_What is needed:_ In the entries that follow, find the line containing "Screen dimensions: 661x372" and the line containing "Viewport: 1517px width, 726px height.", then copy exactly everything from the first through the second except the pictures.

_Supplied data:_
##########
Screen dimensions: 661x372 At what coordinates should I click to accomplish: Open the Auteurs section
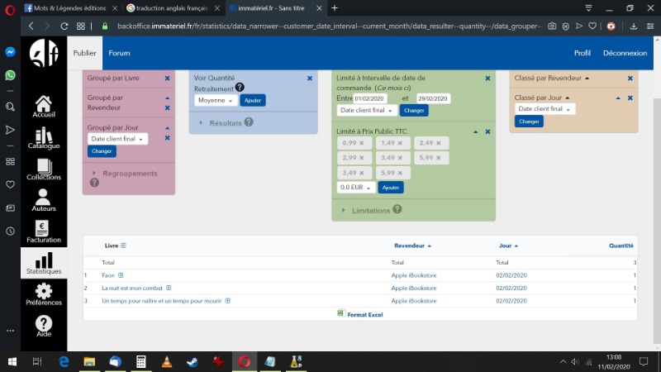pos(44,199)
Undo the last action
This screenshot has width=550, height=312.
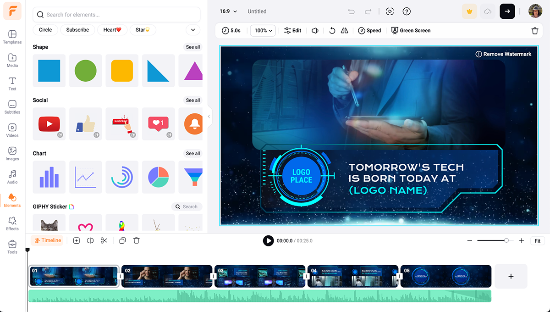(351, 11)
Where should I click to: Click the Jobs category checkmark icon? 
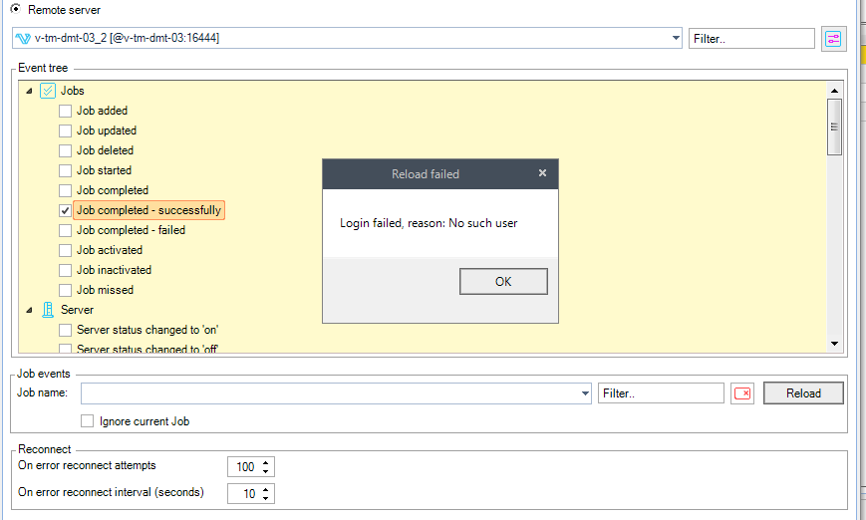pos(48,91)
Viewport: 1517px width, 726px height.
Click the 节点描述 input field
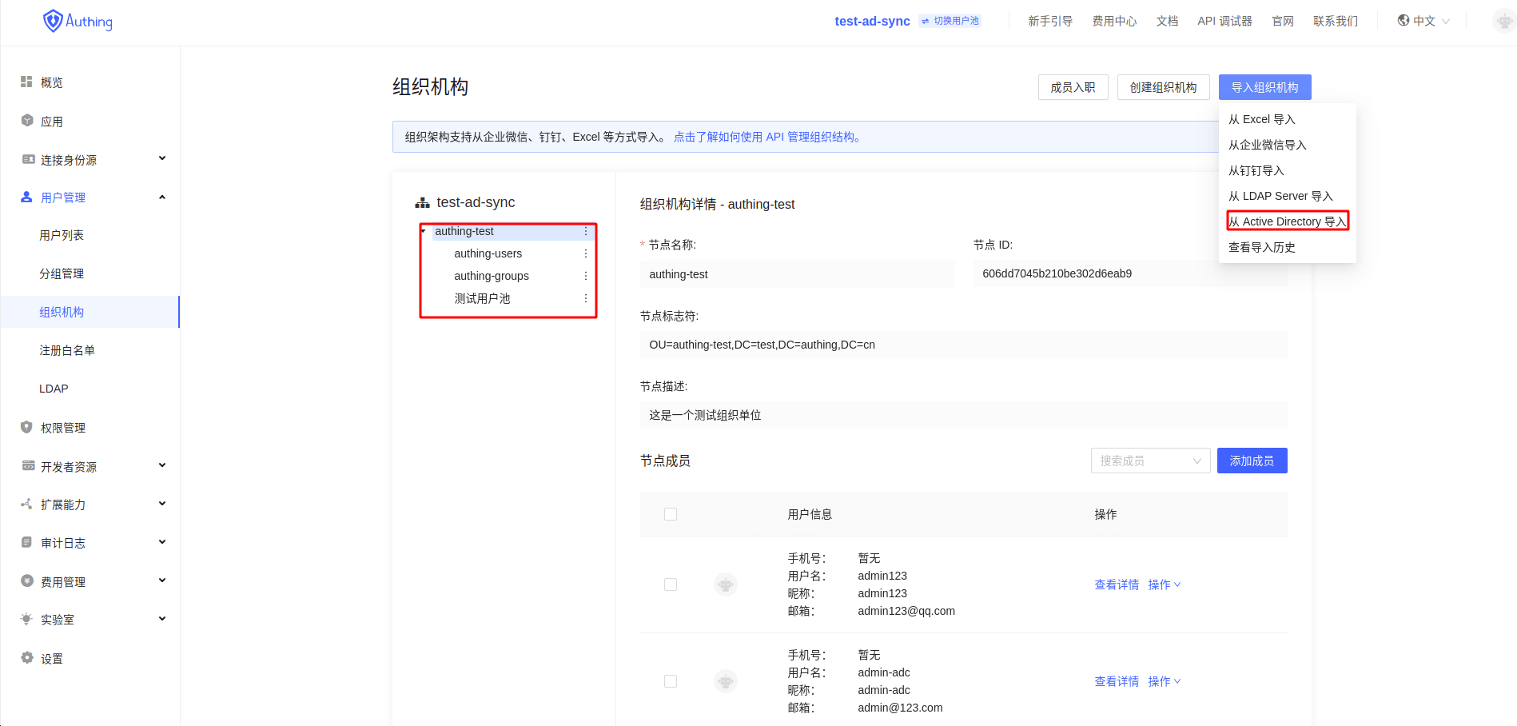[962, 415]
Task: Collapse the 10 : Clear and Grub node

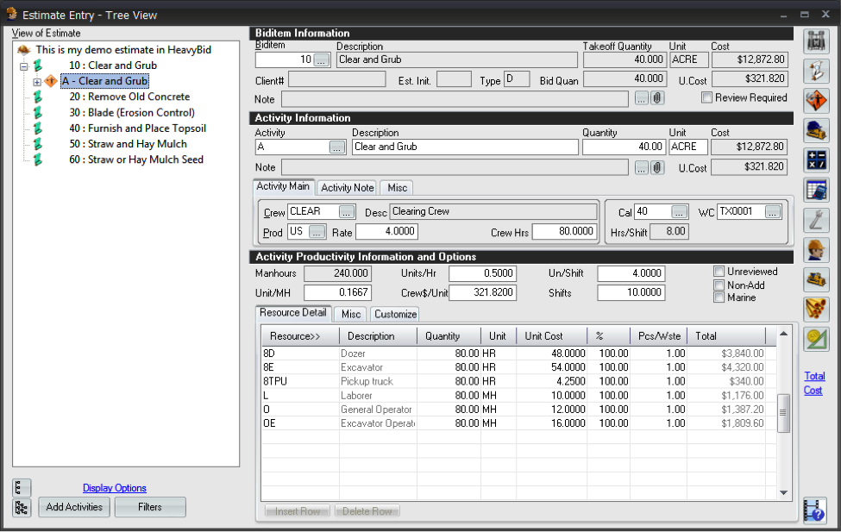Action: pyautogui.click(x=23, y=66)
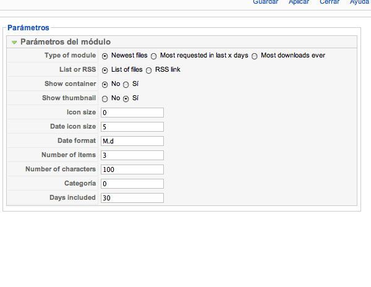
##########
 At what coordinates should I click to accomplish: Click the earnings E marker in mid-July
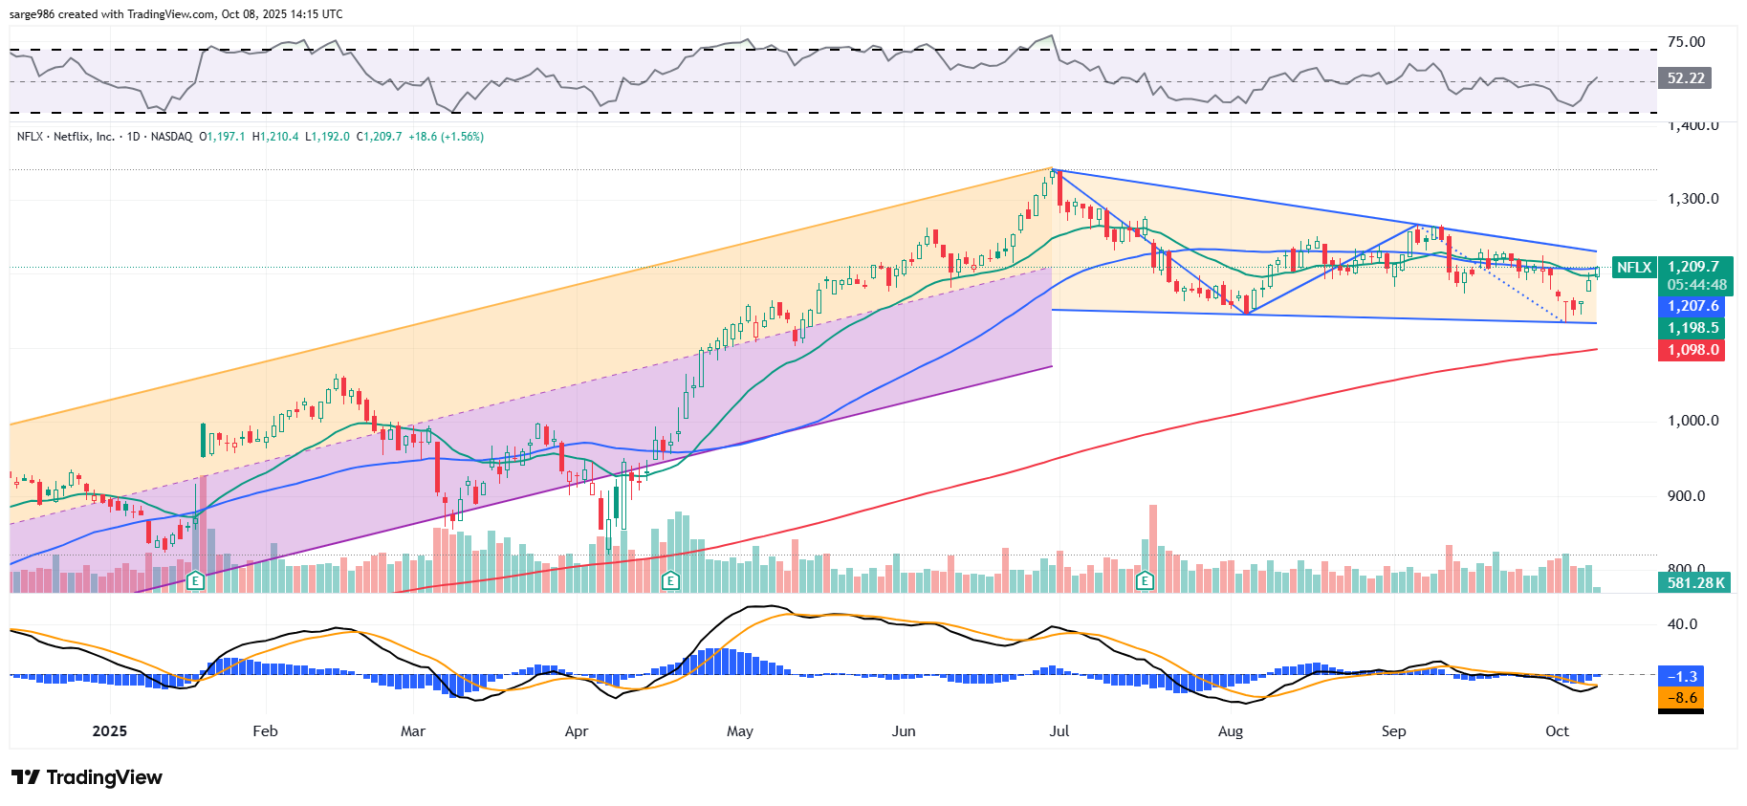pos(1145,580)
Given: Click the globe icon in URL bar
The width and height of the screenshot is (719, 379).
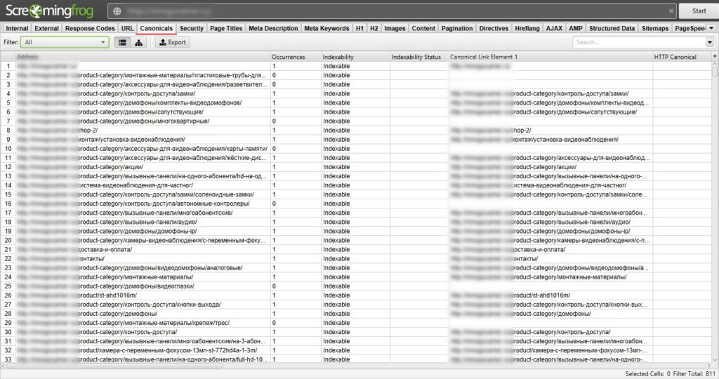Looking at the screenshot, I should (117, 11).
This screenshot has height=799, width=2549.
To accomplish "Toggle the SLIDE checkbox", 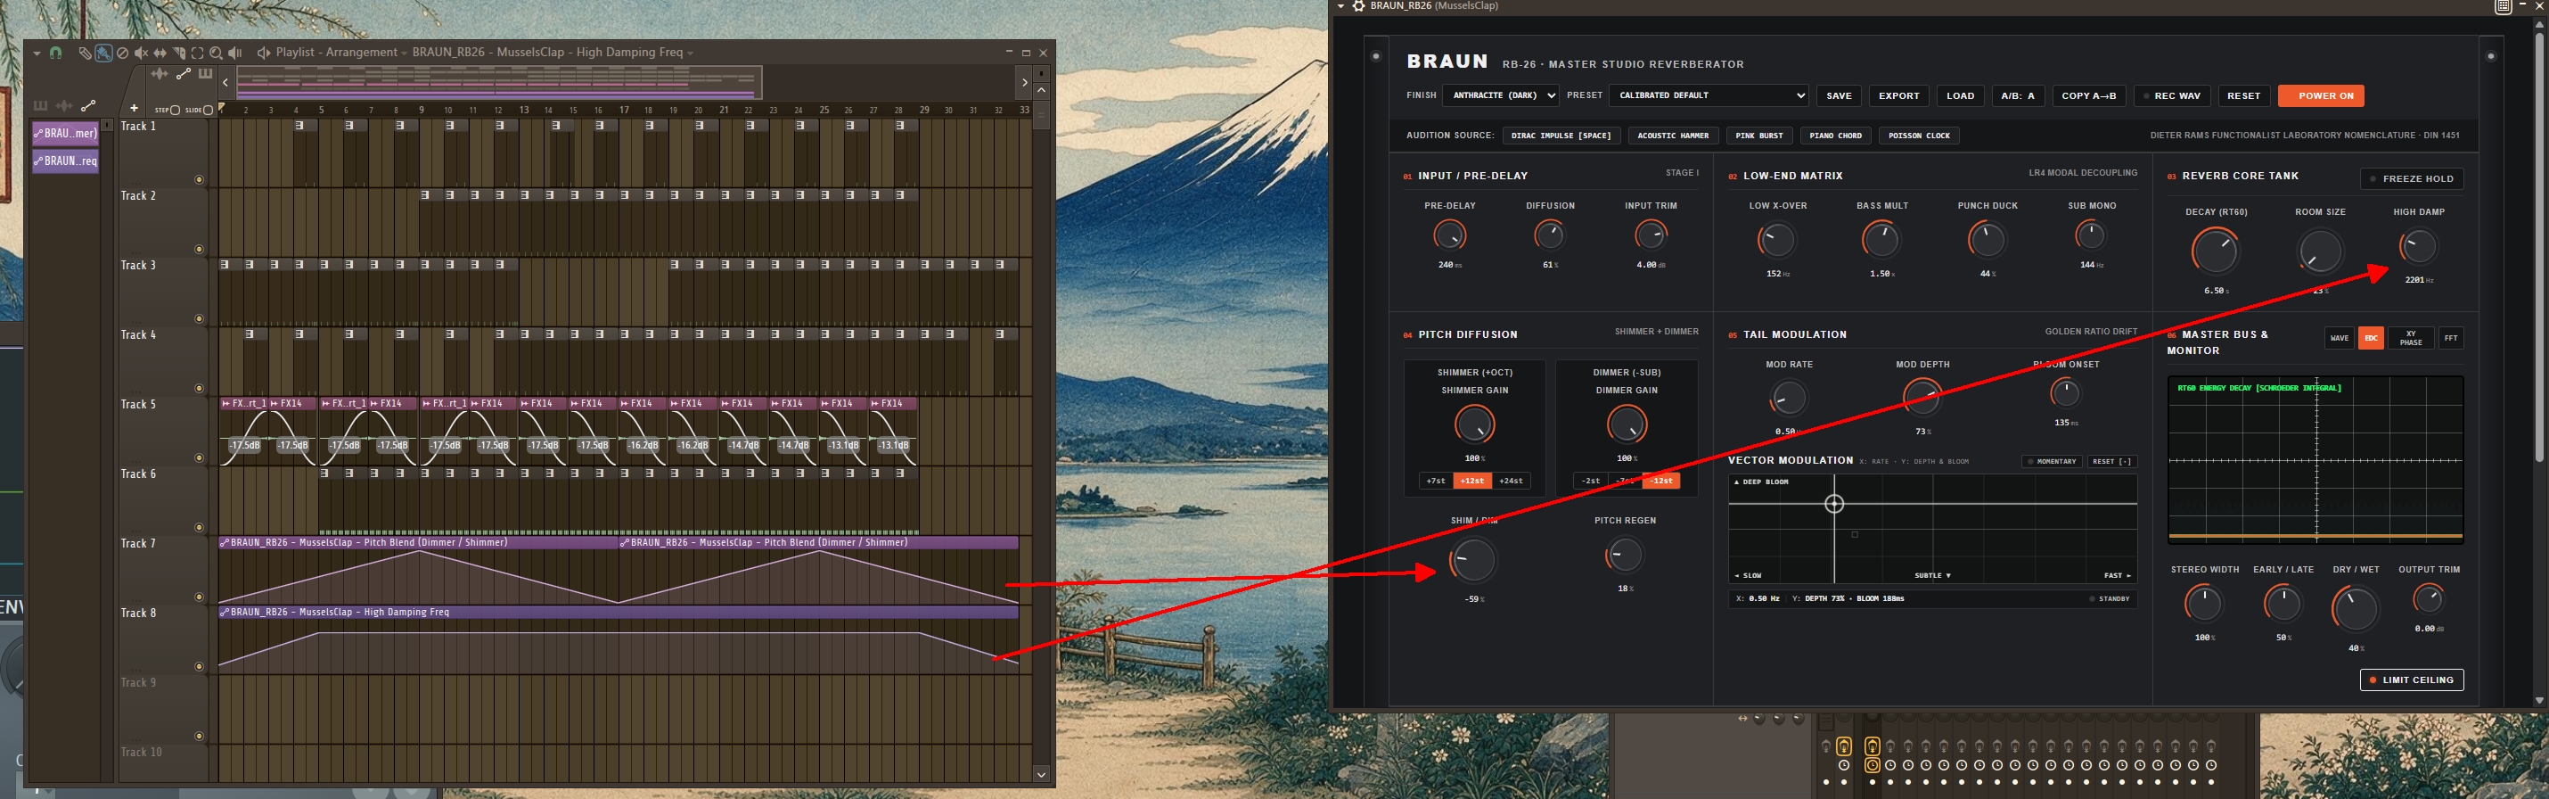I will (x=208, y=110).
##########
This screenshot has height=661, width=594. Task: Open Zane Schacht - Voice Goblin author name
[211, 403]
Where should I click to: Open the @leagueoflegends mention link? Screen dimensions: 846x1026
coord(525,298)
##########
_Finished task:_
Screen dimensions: 661x372 At what coordinates should I click to accomplish: Open the Auteurs section
pos(44,199)
Undo the last action
This screenshot has width=550, height=312.
(351, 11)
Where should I click to: Click the Jobs category checkmark icon? 
pos(48,91)
Viewport: 1517px width, 726px height.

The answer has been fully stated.